System Monitoring

In mission critical environments, each systems’ health is important in sustaining the overall functionality and dependability of the system. This includes the health of the network, local and remote servers, and the applications running on each of the servers. It is critical to know where maintenance is needed, which servers are stressed from load and resources, internal status of CPU utilitization, memory swapping and paging and internal disk status. Monitoring all of these situations for every asset can be overwhelming without some visuals for reviewing the health of the overall situation and the individual components. Primate has a great solution through joining the vast library of interfaces for data retrieval with the GridGuardian product and the visualization techniques of the BlackBoard product.
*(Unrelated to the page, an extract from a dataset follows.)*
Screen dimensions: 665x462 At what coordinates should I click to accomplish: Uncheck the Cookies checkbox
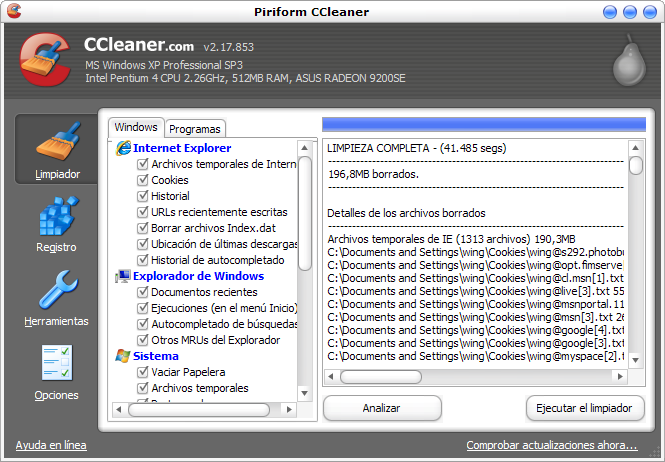142,180
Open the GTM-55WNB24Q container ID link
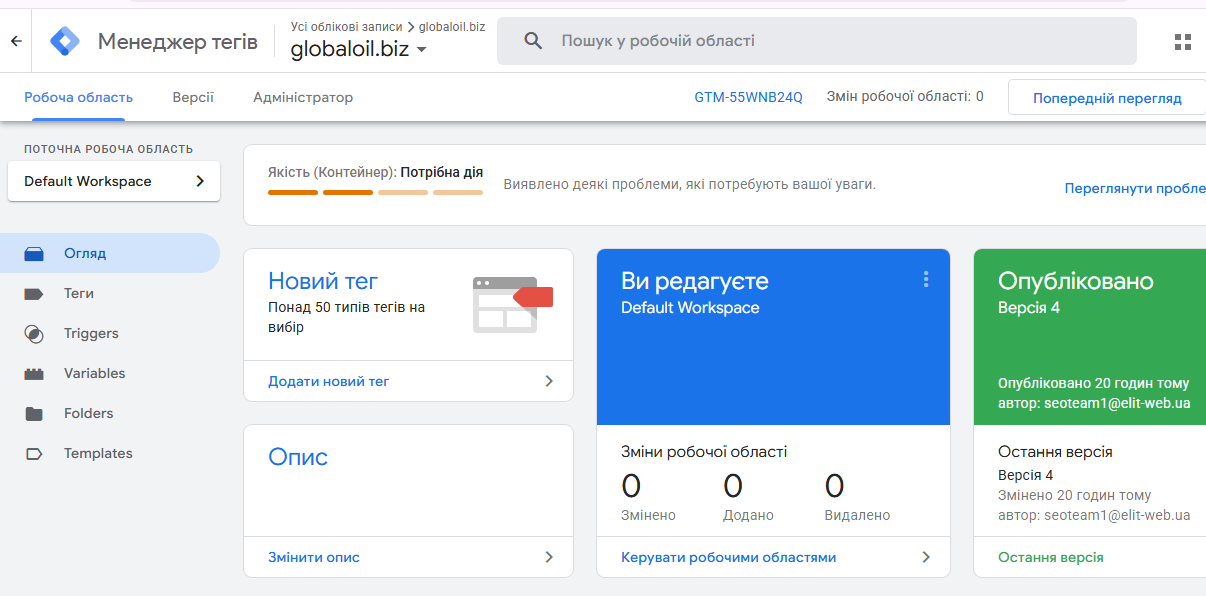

GridGuardian allows for reports to be generated and BlackBoard provides the real-time displays to show current status and conditions. Based upon situations, GridGuardian has rules to automatically notify support personnel, launch external programs, execute JavaScript code, and/or stream sound files through the server’s sound card to be sure that appropriate action occurs based upon the health of the systems.

Although executing as standalone products, GridGuardian and BlackBoard are delivered with an application program interface (API) so administrators and programmers may easily expand the capabilities and bi-directional communication with other Information Technology Systems.

Many tools and applications exist to monitor the health of a system; however, few (if any) monitor at a application level across multiple supplier systems. For example, the North American Electric Reliability Corporation’s (NERC’s) investigation into the August 14, 2003 blackout identified several issues as problems or potential problems for all North American utilities as related to the failure of an application on a computer system. There was insufficient awareness by operations and support of the computer system’s failure. NERC asked utilities to “establish an automated method to alert power system operators and technical support personnel when power system status indications are not current, or that alarms are not being received or annunciated.” Today, as a part of a NERC readiness audit, these issues are explored to determine how the electric utility handles this level of monitoring. GridGuardian is an excellent independent and unprejudiced solution complimentary to existing supervisory control and data acquisition (SCADA) platforms to determine the health of all the applications.